Walmart’s New Firearm Policy

Raquel Perry, Reporter/Marketing Manager

The famous retail giant, Walmart, has made several new changes to its firearm policy following a fatal mass shooting in El Paso, Texas. The company, which had been committed to its “long heritage” of “serving responsible hunters and sportsmen and women,” decided that it will be ending the sale of handguns in Alaska and will discontinue selling ammunition for handguns nationwide, according to Business Insider. The retailer is also requesting that customers refrain from openly carrying guns into its stores.

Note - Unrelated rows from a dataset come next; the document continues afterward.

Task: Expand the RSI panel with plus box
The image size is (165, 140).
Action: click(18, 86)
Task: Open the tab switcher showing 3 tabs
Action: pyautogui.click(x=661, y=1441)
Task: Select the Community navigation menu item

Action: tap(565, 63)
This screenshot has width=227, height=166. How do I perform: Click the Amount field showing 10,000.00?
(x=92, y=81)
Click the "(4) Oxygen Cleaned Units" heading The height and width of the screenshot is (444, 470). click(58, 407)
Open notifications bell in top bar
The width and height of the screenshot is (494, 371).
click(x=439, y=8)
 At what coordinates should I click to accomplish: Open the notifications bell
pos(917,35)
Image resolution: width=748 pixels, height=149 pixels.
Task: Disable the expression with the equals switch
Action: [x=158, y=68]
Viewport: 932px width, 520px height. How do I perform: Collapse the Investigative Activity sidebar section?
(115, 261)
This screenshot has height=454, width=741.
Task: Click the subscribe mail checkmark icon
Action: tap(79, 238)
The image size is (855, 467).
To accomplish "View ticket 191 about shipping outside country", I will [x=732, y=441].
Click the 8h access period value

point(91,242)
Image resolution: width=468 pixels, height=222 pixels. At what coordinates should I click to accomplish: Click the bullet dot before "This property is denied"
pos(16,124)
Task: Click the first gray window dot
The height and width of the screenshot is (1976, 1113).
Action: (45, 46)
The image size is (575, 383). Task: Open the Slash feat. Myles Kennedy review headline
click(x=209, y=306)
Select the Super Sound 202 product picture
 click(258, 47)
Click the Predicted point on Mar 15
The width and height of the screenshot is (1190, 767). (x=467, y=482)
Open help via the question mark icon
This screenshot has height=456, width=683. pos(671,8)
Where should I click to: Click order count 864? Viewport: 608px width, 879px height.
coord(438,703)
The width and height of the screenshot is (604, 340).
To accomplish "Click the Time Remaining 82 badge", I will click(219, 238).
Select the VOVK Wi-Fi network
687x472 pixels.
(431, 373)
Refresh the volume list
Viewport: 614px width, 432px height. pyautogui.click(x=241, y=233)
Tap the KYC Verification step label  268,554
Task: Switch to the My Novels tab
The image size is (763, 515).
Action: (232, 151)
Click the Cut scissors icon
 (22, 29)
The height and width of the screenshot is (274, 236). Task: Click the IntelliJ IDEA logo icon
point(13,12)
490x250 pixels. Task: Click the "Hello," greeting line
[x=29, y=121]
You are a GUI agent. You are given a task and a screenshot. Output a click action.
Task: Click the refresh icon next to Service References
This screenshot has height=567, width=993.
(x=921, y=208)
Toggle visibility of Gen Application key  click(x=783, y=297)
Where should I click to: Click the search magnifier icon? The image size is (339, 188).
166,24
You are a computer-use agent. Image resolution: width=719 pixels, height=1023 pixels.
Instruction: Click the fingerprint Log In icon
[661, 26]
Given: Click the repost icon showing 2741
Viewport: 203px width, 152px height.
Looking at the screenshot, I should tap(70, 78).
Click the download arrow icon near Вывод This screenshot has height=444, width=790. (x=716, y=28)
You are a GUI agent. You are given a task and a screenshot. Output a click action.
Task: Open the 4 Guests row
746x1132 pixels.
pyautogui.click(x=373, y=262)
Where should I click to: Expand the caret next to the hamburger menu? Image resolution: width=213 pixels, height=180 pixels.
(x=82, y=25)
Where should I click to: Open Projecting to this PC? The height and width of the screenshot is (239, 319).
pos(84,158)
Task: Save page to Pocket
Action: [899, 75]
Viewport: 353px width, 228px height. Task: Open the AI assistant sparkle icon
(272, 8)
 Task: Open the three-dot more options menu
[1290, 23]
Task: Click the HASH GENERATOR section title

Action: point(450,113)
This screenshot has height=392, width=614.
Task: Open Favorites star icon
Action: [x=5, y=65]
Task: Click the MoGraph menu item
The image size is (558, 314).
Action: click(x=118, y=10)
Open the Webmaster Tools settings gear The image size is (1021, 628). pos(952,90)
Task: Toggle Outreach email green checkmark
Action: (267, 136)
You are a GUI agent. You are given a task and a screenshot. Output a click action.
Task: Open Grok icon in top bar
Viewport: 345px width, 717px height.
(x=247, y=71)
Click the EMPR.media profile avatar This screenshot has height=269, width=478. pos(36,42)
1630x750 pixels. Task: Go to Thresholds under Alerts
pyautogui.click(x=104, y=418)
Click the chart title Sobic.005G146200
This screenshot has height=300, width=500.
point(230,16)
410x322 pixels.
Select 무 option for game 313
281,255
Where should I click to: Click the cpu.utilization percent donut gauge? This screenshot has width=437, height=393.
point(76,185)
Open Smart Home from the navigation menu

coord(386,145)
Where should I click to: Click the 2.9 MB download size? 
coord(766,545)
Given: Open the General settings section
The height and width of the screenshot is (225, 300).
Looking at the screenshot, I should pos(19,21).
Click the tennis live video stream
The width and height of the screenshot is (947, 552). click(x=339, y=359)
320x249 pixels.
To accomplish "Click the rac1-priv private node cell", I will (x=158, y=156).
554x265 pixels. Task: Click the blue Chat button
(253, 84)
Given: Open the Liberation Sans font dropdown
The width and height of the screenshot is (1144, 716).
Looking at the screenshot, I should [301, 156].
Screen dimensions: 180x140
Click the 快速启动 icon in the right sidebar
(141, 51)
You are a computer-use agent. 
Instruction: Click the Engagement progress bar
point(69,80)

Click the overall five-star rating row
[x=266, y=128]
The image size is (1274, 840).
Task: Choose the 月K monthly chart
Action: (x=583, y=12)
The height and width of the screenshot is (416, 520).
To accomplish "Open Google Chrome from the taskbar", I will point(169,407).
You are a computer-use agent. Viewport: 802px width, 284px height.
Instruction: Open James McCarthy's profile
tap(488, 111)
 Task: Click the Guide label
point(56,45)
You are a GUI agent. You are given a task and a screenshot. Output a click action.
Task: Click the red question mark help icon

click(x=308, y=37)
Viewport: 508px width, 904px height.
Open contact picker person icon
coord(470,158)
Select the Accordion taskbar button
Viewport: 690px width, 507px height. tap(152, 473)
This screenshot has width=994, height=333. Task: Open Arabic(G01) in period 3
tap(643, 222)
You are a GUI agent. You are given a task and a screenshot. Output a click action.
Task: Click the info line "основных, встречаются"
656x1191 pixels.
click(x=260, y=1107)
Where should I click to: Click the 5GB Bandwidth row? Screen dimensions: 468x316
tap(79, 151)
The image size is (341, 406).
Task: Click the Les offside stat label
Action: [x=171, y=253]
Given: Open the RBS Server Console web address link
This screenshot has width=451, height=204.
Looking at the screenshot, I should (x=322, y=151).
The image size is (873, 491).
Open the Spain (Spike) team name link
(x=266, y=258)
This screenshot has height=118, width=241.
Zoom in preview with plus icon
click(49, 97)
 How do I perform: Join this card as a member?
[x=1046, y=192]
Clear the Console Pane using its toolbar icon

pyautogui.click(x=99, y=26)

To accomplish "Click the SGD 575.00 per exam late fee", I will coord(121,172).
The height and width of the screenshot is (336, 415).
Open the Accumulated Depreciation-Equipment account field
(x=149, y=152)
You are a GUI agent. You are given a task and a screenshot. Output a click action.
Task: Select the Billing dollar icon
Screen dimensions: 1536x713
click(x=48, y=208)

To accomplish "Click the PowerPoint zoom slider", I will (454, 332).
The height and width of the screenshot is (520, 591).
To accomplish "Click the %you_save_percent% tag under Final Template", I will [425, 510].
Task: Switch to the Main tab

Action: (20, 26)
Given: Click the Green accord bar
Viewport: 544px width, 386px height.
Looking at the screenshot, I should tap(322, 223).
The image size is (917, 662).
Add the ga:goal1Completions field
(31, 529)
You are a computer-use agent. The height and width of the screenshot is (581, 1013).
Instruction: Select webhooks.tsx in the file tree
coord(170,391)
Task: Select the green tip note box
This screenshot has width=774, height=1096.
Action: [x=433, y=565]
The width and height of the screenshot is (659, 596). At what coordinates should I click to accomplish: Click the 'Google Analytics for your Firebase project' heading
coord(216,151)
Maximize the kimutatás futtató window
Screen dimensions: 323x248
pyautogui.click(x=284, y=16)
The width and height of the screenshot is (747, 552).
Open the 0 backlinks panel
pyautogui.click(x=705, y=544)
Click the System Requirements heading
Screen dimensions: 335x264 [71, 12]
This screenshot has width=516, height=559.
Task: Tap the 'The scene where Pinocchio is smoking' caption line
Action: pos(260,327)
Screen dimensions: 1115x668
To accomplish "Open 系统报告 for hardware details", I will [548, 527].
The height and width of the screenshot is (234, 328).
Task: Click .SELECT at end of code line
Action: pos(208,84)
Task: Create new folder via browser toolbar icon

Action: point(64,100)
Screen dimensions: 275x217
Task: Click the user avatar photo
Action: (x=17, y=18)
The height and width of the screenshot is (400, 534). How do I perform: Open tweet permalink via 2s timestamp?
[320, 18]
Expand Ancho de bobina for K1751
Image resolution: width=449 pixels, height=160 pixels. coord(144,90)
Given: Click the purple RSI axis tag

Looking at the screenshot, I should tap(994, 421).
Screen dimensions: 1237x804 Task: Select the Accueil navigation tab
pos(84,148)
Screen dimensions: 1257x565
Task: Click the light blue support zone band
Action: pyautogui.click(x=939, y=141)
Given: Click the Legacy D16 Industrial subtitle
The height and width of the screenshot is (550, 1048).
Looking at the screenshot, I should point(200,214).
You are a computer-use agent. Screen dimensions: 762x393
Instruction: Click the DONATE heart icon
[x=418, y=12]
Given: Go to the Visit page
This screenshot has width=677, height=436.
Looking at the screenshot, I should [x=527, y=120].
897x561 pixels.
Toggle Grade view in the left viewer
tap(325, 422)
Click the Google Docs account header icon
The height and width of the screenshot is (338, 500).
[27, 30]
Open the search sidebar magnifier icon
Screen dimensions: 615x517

“In a complex situation lacking a simple solution, we are trying to take constructive steps to reduce the risk that events like these will happen again,” according to a memo by Walmart’s CEO Doug McMillon circulated to employees Tuesday afternoon. “The status quo is unacceptable.”

According to AP News, the retailer is also requesting that customers refrain from openly carrying firearms at its Walmart and Sam’s Club stores, unless they are law enforcement officers. However, it said that it won’t be changing its policy for customers who have permits for concealed carry. Walmart says it will be adding signage in stores to inform customers of those changes.

Last month, a gunman entered a Walmart store in El Paso, Texas, killing 22 people. Texas became an open carry state in 2016, allowing people to openly carry firearms in public.

According to Tuesday’s memo, Walmart’s moves will reduce its market share of ammunition from around 20% to a range of about 6% to 9%.

Many gun control activists have supported Walmart’s new policies. They say that Walmart’s latest steps should send a strong message to Congress because of Walmart’s popularity.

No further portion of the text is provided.